The problem:
Could you output the lines below word for word, starting at the line that contains "This screenshot has height=452, width=491." and stopping after the line that contains "coord(446,607)", with both of those lines included?

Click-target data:
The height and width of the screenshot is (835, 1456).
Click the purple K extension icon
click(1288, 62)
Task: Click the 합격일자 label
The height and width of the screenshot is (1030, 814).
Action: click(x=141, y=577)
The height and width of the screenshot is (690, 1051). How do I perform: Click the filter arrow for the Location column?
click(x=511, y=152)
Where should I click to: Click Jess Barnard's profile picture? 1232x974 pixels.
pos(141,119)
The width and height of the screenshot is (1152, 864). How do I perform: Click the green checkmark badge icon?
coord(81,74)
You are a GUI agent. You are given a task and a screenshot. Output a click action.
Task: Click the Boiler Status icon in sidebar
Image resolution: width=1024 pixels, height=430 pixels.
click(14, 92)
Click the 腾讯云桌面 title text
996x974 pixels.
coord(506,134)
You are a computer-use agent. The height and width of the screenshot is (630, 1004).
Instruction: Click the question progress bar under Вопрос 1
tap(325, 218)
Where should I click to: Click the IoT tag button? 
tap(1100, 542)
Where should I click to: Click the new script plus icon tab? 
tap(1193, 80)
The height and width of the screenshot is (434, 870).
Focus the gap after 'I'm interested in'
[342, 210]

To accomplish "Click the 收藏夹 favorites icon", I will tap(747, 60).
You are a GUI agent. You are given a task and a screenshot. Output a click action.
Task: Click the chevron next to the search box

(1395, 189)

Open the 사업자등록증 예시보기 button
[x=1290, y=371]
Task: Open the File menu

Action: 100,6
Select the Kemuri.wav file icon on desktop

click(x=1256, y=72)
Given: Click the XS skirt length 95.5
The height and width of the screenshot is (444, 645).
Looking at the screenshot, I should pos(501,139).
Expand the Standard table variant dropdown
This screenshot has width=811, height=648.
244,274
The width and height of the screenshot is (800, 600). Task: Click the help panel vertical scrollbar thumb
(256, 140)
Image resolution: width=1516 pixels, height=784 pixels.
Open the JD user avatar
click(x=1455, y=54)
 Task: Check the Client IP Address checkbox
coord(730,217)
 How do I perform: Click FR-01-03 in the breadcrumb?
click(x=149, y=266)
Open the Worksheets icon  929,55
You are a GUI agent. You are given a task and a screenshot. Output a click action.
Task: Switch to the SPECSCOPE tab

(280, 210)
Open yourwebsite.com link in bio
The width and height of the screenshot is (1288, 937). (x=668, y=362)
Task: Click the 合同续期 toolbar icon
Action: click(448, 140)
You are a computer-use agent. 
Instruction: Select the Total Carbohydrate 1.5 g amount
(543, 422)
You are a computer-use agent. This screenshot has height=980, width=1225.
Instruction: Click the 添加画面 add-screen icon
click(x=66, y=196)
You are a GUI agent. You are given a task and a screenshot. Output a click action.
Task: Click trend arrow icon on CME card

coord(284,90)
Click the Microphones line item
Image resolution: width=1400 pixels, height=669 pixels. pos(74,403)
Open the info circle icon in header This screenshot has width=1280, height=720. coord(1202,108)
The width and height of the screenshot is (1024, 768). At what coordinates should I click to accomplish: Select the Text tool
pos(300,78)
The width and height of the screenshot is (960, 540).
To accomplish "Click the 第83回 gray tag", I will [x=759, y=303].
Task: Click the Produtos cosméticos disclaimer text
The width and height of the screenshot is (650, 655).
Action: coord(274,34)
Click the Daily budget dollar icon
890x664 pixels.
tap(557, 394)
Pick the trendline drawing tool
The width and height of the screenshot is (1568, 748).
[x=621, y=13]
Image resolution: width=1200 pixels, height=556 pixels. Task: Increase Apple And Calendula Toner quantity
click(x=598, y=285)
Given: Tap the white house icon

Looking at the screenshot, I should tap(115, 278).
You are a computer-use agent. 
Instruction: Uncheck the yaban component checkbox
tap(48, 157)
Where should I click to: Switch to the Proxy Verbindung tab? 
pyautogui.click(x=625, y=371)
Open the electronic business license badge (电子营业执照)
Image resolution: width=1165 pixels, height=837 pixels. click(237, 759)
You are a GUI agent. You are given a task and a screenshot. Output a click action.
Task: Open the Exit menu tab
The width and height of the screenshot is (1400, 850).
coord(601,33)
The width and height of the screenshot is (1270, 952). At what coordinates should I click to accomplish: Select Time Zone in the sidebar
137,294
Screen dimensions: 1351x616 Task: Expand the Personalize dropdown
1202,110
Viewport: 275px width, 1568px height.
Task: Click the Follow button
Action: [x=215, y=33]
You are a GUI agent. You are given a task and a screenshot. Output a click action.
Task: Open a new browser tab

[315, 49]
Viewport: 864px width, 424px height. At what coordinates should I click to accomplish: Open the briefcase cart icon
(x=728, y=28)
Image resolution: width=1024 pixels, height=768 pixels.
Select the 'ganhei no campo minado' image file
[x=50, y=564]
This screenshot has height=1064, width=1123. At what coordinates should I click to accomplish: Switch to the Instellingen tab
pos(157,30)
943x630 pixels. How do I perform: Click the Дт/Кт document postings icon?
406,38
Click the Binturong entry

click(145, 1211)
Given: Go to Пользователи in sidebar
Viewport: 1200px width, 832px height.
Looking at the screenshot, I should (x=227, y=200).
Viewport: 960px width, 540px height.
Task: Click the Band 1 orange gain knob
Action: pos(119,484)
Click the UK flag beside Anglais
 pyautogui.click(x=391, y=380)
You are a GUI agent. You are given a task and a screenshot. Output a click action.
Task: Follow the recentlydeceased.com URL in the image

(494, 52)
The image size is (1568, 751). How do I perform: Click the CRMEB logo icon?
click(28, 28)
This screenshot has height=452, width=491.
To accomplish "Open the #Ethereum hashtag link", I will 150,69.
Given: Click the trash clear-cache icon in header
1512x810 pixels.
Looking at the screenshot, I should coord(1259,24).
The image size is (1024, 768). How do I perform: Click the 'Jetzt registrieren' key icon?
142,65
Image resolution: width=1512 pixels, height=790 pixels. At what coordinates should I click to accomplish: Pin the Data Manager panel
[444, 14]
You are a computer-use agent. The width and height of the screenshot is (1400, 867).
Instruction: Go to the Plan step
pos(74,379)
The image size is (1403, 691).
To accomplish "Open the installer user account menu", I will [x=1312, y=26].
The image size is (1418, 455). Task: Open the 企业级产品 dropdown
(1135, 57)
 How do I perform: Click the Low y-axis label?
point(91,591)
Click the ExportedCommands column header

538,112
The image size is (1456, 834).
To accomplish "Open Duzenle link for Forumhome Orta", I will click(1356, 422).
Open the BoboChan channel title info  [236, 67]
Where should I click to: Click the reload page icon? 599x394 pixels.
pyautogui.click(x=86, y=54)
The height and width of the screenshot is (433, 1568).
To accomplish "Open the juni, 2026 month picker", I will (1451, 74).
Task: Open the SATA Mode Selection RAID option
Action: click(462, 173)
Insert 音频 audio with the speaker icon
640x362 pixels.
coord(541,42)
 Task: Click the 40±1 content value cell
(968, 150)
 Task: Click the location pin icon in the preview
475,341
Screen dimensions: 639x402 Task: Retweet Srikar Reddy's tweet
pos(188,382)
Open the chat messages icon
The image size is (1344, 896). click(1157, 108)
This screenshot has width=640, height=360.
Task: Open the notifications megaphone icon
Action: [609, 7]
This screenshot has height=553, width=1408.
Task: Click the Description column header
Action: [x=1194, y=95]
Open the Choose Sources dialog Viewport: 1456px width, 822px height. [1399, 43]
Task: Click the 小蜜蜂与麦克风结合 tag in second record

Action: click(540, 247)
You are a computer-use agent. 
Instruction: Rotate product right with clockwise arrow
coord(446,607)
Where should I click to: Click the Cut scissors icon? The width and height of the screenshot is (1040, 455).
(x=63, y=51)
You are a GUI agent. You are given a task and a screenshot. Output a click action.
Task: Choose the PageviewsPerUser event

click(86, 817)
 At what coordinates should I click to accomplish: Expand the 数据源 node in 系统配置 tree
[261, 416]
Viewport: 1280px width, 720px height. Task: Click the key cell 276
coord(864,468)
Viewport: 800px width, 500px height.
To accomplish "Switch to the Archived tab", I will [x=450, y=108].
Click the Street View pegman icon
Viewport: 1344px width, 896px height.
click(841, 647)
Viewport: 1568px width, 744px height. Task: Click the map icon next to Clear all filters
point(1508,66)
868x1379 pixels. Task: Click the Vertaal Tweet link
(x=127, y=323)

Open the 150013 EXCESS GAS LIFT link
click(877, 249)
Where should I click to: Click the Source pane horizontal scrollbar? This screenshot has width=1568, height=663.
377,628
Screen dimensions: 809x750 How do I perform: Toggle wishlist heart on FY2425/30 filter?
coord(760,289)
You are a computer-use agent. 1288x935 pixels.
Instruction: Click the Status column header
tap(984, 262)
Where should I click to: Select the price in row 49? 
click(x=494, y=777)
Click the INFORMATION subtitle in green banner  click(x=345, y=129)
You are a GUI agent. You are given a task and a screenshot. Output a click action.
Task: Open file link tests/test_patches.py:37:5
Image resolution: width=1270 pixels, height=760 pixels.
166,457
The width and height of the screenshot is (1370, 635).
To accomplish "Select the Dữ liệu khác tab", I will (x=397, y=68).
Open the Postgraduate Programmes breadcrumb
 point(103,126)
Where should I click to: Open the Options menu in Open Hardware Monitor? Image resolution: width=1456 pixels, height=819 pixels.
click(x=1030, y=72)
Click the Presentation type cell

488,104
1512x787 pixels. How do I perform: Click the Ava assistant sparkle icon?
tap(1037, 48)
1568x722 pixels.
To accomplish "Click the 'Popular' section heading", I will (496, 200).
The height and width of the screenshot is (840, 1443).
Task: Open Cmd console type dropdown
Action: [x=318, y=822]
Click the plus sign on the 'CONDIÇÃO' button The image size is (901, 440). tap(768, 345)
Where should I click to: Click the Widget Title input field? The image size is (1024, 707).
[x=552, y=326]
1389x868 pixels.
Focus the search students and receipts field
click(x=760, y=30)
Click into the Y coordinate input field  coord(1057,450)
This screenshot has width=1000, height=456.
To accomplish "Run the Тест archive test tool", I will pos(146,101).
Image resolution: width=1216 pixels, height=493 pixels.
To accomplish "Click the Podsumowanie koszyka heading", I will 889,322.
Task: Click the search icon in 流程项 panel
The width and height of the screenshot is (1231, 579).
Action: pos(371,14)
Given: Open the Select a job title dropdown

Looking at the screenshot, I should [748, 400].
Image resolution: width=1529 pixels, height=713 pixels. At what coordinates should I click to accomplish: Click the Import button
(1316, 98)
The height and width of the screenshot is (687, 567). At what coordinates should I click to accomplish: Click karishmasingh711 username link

Solution:
This screenshot has height=452, width=491.
To accomplish "Open the #Ethereum hashtag link", I will 150,69.
Given: Click the trash clear-cache icon in header
1512x810 pixels.
Looking at the screenshot, I should coord(1259,24).
The image size is (1024, 768). How do I perform: Click the 'Jetzt registrieren' key icon?
142,65
Image resolution: width=1512 pixels, height=790 pixels. At what coordinates should I click to accomplish: Pin the Data Manager panel
[444, 14]
You are a computer-use agent. The width and height of the screenshot is (1400, 867).
Instruction: Go to the Plan step
pos(74,379)
The image size is (1403, 691).
To accomplish "Open the installer user account menu", I will [x=1312, y=26].
The image size is (1418, 455). Task: Open the 企业级产品 dropdown
(1135, 57)
 How do I perform: Click the Low y-axis label?
point(91,591)
Click the ExportedCommands column header

538,112
The image size is (1456, 834).
To accomplish "Open Duzenle link for Forumhome Orta", I will click(1356, 422).
Open the BoboChan channel title info  [236, 67]
Where should I click to: Click the reload page icon? 599x394 pixels.
pyautogui.click(x=86, y=54)
The height and width of the screenshot is (433, 1568).
To accomplish "Open the juni, 2026 month picker", I will (1451, 74).
Task: Open the SATA Mode Selection RAID option
Action: click(462, 173)
Insert 音频 audio with the speaker icon
640x362 pixels.
coord(541,42)
 Task: Click the 40±1 content value cell
(968, 150)
 Task: Click the location pin icon in the preview
475,341
Screen dimensions: 639x402 Task: Retweet Srikar Reddy's tweet
pos(188,382)
Open the chat messages icon
The image size is (1344, 896). click(1157, 108)
This screenshot has width=640, height=360.
Task: Open the notifications megaphone icon
Action: [609, 7]
This screenshot has height=553, width=1408.
Task: Click the Description column header
Action: [x=1194, y=95]
Open the Choose Sources dialog Viewport: 1456px width, 822px height. [1399, 43]
Task: Click the 小蜜蜂与麦克风结合 tag in second record

Action: click(540, 247)
You are a computer-use agent. 
Instruction: Rotate product right with clockwise arrow
coord(446,607)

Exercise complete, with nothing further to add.